-------- Document section

THE next time you stop at a gas station, wincing at the $3.50-a-gallon price and bemoaning society’s dependence on petroleum, take a step back and look inside your car.
Much of what you see in there comes from petroleum, too: the plastic dashboard, the foam in the seats. More than a tenth of the world’s oil is spent not on powering engines but as a feedstock for making chemicals that enrich many goods — from cosmetics to cleaners and fabric to automobile parts.
In recent years, this unsettling fact has motivated academic researchers and corporations to find ways to make bulk chemicals from renewable sources like corn and switchgrass. The effort to tap biomass for chemicals runs parallel to the higher-stakes research aimed at developing biofuels. Researchers hope that the two will come together soon to help replace petroleum refineries with biorefineries.

----------------
-------- Information given

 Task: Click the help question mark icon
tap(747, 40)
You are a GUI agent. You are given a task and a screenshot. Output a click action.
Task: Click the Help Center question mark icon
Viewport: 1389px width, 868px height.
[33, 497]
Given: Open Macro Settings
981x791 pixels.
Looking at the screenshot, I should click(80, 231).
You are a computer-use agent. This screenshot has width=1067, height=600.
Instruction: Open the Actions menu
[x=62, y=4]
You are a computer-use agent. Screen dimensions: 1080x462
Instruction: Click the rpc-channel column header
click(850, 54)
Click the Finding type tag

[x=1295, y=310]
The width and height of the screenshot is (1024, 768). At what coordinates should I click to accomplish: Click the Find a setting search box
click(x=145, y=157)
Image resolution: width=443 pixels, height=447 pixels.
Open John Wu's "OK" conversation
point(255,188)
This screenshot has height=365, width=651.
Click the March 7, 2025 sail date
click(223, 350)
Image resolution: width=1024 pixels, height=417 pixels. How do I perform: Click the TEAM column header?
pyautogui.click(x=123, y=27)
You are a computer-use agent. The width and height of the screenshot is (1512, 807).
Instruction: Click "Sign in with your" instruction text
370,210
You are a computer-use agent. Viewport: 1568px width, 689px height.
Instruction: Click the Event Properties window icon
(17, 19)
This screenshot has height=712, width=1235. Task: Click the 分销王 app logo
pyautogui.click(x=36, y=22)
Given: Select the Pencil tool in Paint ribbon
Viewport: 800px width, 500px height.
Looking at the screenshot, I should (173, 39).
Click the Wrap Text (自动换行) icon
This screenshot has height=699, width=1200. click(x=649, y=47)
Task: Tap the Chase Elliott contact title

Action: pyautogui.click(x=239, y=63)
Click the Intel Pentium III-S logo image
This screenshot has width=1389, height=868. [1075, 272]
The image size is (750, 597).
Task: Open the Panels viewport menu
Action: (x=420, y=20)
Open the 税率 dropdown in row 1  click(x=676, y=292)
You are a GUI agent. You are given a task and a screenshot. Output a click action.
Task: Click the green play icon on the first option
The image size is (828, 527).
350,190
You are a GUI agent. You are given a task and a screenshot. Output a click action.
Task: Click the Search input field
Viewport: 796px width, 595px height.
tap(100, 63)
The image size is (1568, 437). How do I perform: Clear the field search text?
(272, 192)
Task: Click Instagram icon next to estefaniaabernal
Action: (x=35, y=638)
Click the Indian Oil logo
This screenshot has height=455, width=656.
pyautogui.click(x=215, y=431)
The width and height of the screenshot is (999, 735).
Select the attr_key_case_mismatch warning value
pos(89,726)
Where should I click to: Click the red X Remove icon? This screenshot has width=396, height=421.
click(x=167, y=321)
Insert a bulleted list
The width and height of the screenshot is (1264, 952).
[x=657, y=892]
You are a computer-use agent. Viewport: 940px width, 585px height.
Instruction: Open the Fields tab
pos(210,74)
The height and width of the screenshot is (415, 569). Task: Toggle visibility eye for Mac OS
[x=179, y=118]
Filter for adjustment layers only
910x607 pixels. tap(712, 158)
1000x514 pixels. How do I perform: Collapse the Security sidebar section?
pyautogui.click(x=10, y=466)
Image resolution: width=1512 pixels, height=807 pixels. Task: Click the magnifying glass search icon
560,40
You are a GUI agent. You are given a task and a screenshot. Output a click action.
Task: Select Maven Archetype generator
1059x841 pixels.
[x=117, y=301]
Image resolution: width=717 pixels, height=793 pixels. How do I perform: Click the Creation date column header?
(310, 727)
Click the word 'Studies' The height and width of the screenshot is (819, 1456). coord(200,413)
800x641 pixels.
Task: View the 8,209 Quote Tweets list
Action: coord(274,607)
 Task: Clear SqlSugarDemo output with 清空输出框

----------------

Directions for this task:
Summarize the passage on petroleum-based chemicals in two sentences.

Response:
Much of what is inside a car, such as the plastic dashboard and the foam in the seats, comes from petroleum, and more than a tenth of the world's oil is spent not on powering engines but as a feedstock for chemicals used in many goods. This has motivated academic researchers and corporations to find ways to make bulk chemicals from renewable sources like corn and switchgrass, and researchers hope this work and biofuel research will come together to help replace petroleum refineries with biorefineries.